У Сталина имелись свои причины пощадить Мандельштама и выступить этаким милостивцем. Как же было в канун открытия писательского съезда не убаюкать интеллигенцию, внушив ей чувство благой безопасности. «Чудо ведь не чудо, если им не восхищаются» — прокомментировала сталинский звонок Надежда Мандельштам[316].
Сталинский звонок получил широкий резонанс. Мгновенно изменился статус Пастернака; даже самые кусачие его критики были вынуждены признать его Поэтом с большой буквы. Выиграл, по всей видимости, и Бухарин. Сразу после его вмешательства в дело Мандельштама он получил поручение выступить на съезде писателей с докладом. Судя по всему, казалось, вполне можно верить, что на съезде будет провозглашено терпимое отношение к литературе — шаг, который предполагал и более широкую терпимость в отношении всего общества. Однако эти надежды оказались иллюзорными, и к концу года, всего четыре месяца спустя после съезда, Сталин запустил новую волну террора.
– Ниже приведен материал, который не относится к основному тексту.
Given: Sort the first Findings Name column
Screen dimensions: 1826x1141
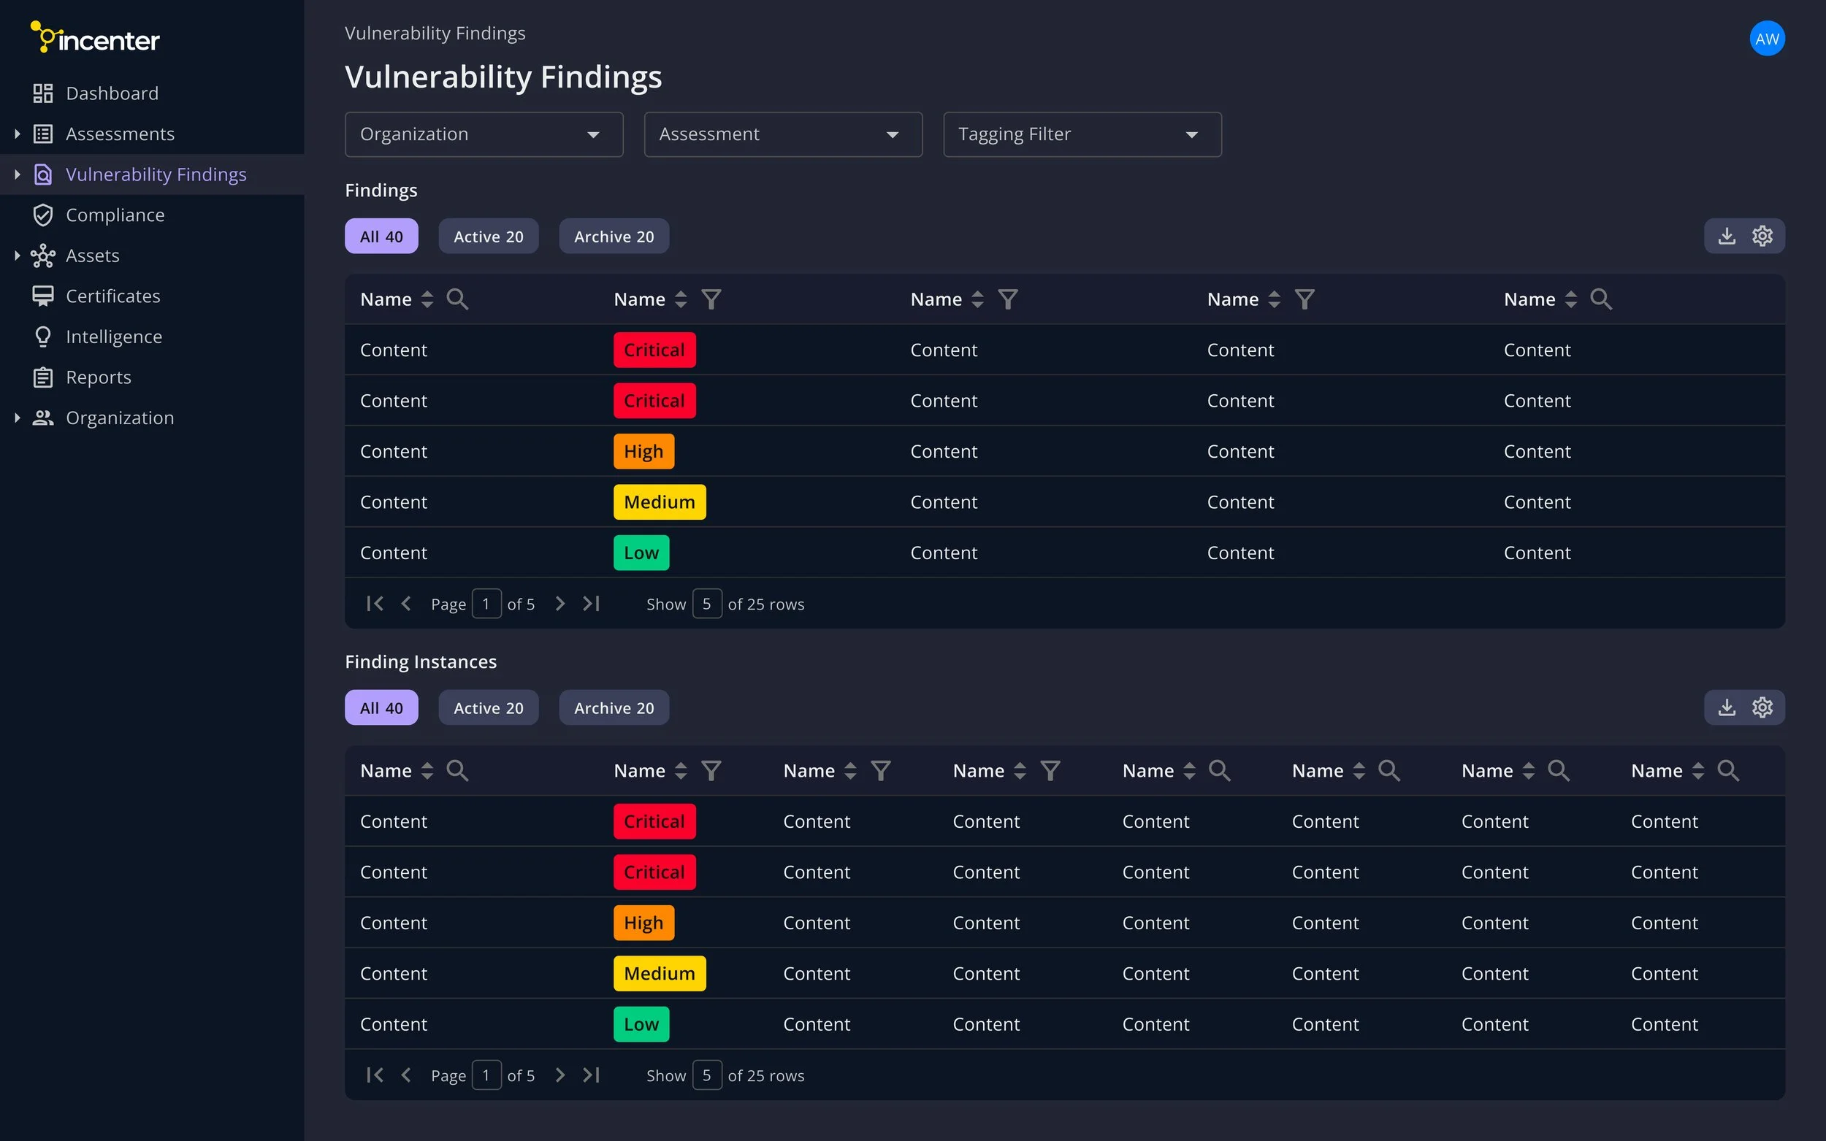Looking at the screenshot, I should 427,300.
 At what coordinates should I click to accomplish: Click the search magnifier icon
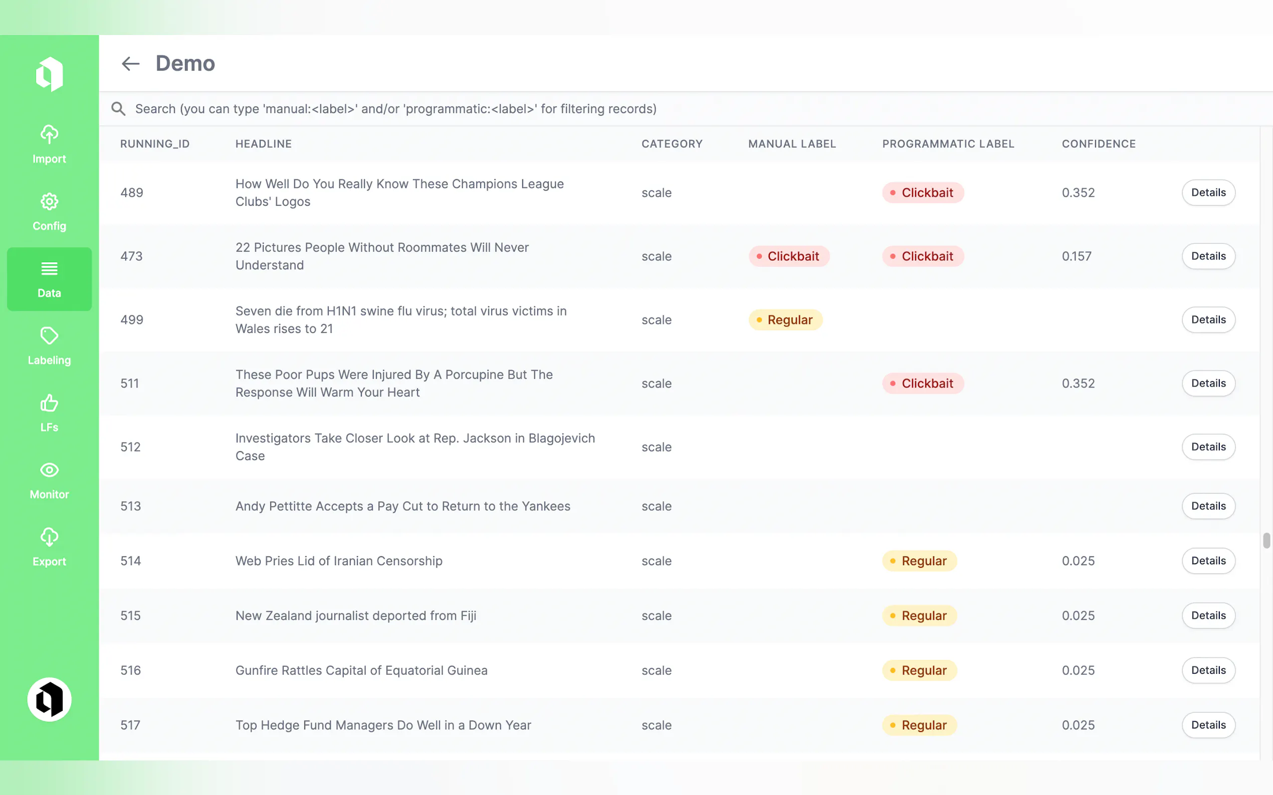(x=118, y=109)
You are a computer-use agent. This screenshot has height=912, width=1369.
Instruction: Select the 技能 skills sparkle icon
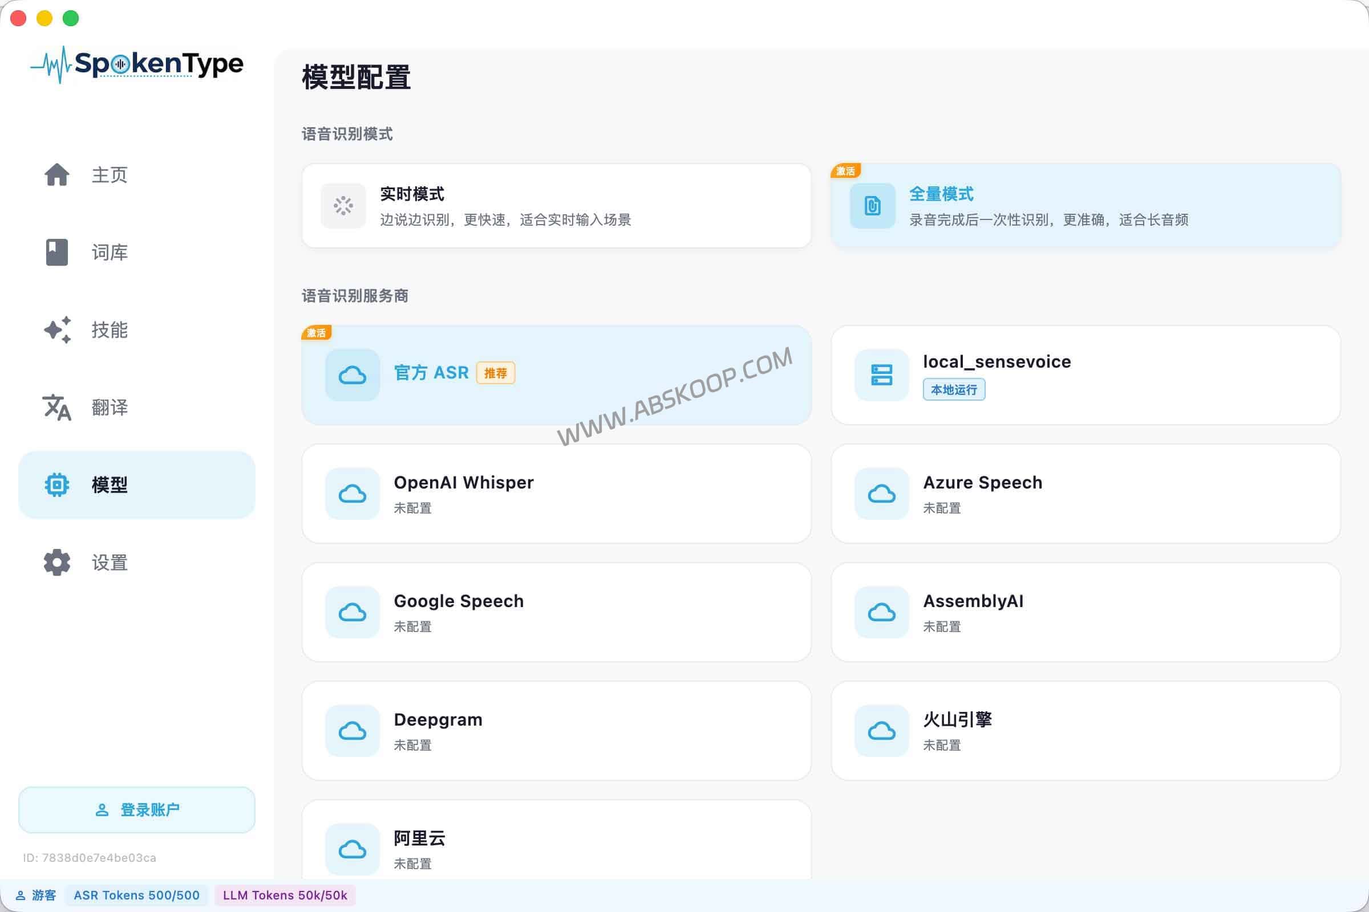coord(56,330)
На Первом всесоюзном съезде советских писателей
Учреждая Союз советских писателей, Сталин нашел способ как превратить творческую элиту страны — литераторов — в служанку государства. Подобно таким же союзам, организованным в других областях культуры, новое сообщество было использовано Сталиным, чтобы властвовать над интеллигенцией страны, распределяя льготы, квартиры, дачи, деньги и поездки за границу не за таланты художника, а за верное служение и рабское подобострастие. Но в 1934 году Эренбург искренне надеялся, что съезд дает писателям творческую автономию. Прошло два года, как Сталин ликвидировал Российскую ассоциацию пролетарских писателей, более известную под аббревиатурой РАПП. Эта организация зарекомендовала себя как воплощение доктринерского партийного подхода к литературе, в результате которого советских писателей разделили, под руководством РАПП'а, на две группы: правильные «пролетарские» писатели и неправильные «попутчики» или злопыхатели. В течение ряда лет Эренбург числился по разряду «попутчиков». Теперь, когда РАПП был распущен и создавался новый союз писателей, который, как предполагалось, включит в себя литераторов всех направлений, Эренбург предавался оптимизму. Он, без преувеличения, «готовился к съезду советских писателей, как девушка к первому балу»[317].